Day 1 of 5 • This day’s reading


More Valuable than Gold or Silver

When you look at the Bible, you may find that not many of its stories focus on rich people. If God’s own plans were governed by spreadsheets, you’d think Jesus would’ve surrounded Himself with rich dis­ciples who could fund His travels, not poor fishermen who couldn’t pay their taxes. Joseph’s family was rela­tively wealthy back in the day, but it was only when they were poor—when Joseph’s brothers came to Egypt begging for food—that they had a chance to see Joseph’s own amazing, miraculous story. Don’t misunderstand: God uses rich people too. But the poor have a chance to see God operate more power­fully and intimately. They lean on Him because they don’t have their own resources to use as a crutch. 

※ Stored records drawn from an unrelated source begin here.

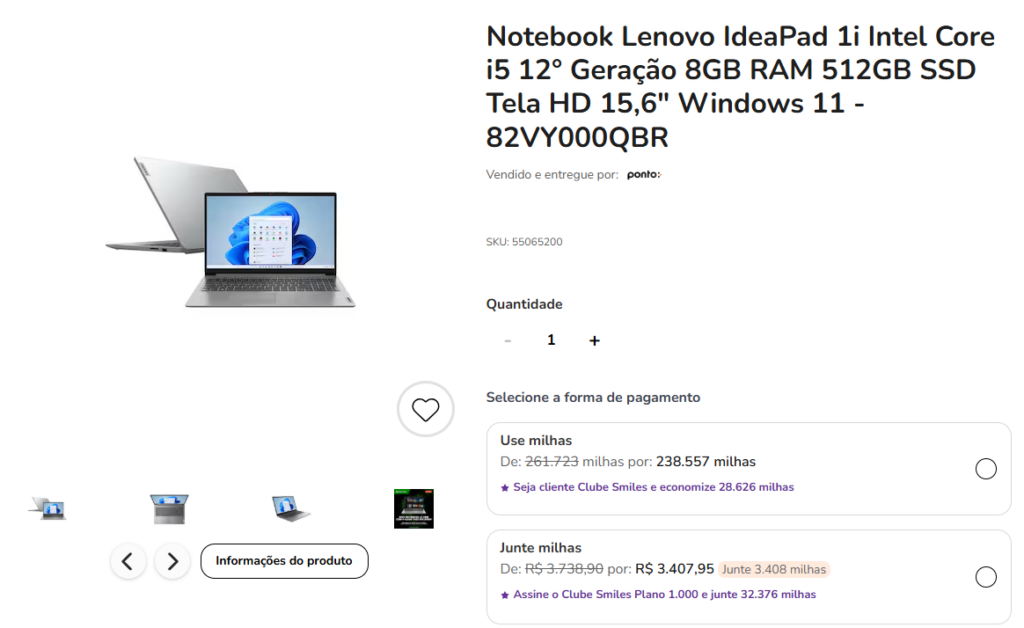View the first laptop thumbnail image
Screen dimensions: 1024x628
pos(47,508)
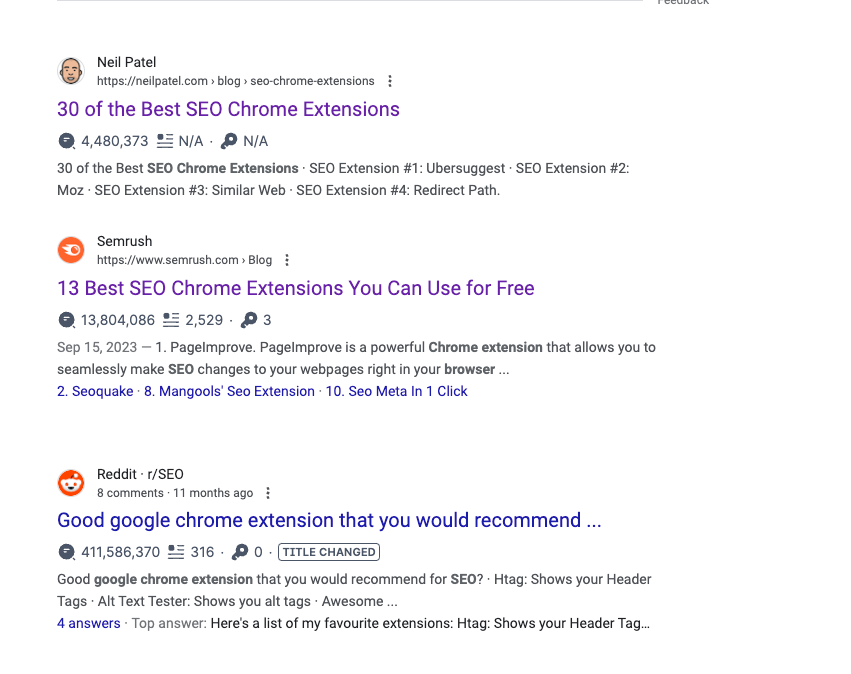Open the three-dot menu on the Reddit result
This screenshot has width=851, height=674.
tap(267, 492)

After retiring from the NFL, I thought I’d never be hurting for money again. I was wrong. I lost almost everything through circumstances beyond my control. 

I know what it’s like to have a big bank account. I know what it’s like to live a comfortable life. Those who follow a prosperity-gospel form of Christianity believe that God wants us to be comfortable and that He’ll provide us the means to find us that comfort. They think, Oh, I’m going to follow Jesus all the way to a comfortable life. But that’s not what Jesus says at all. He tells us, “Look, if you’re going to be My disciple, you’re going to have to measure the cost.” Even Jesus—the very Son of God—wasn’t comfortable in His time on earth. He wasn’t looking for comfort. He had a job to do. 

In the last several years, I’ve learned that having favor from God is worth more than gold and silver. Having that favor—having a real relationship with Him—is priceless, be­cause God is always batting a thousand. I’d never want to go back. I would much rather be in the position I’m in right now: praying to God every single day for my manna, praying for my daily bread. Because when my worldly blessings were gone, the floodgates of heaven were opened for miracles. Through it all, I learned I don’t need an abundance; just give me what I need. 

How does having less money than you think you need give you opportunities to trust God instead, for what you truly need?